**EXERCISE INSTRUCTIONS**
Below are records to print word for word; include none of their pictures.

Stored dataset items:
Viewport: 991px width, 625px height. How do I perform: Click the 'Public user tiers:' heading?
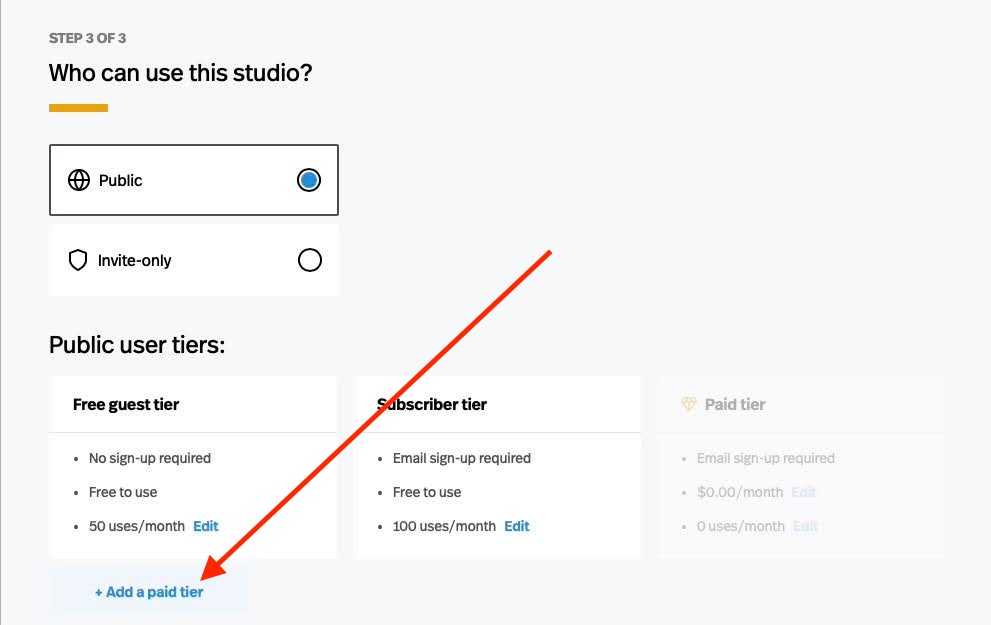(x=137, y=345)
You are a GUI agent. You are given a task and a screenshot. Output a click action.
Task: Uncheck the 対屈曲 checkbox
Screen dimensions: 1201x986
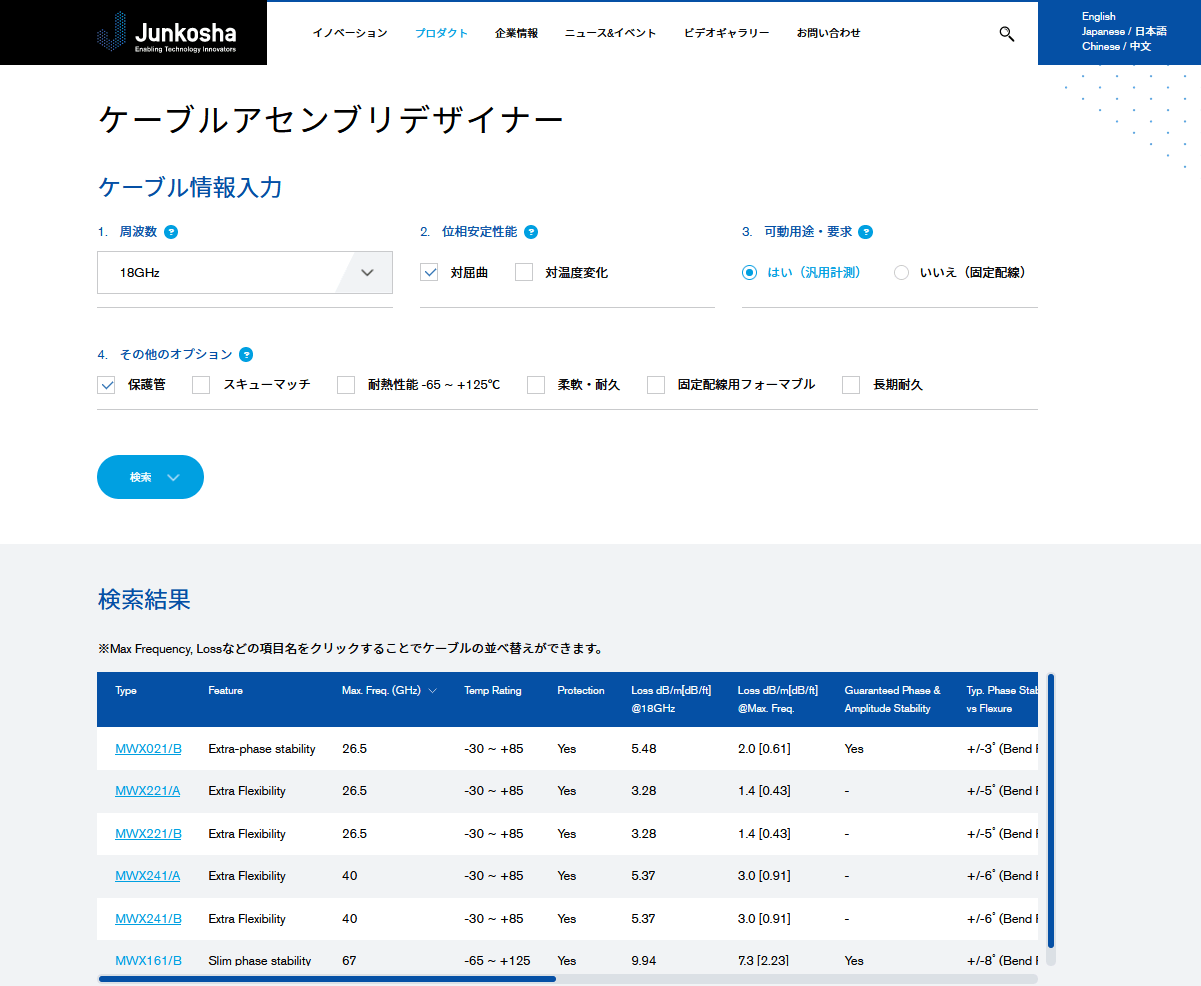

**RESPONSE TO THIS EXERCISE**
Viewport: 991px width, 625px height. How do I perform: Click the 'Public user tiers:' heading?
(x=137, y=345)
You are a GUI agent. You are given a task and a screenshot. Output a click action.
Task: Uncheck the 対屈曲 checkbox
Screen dimensions: 1201x986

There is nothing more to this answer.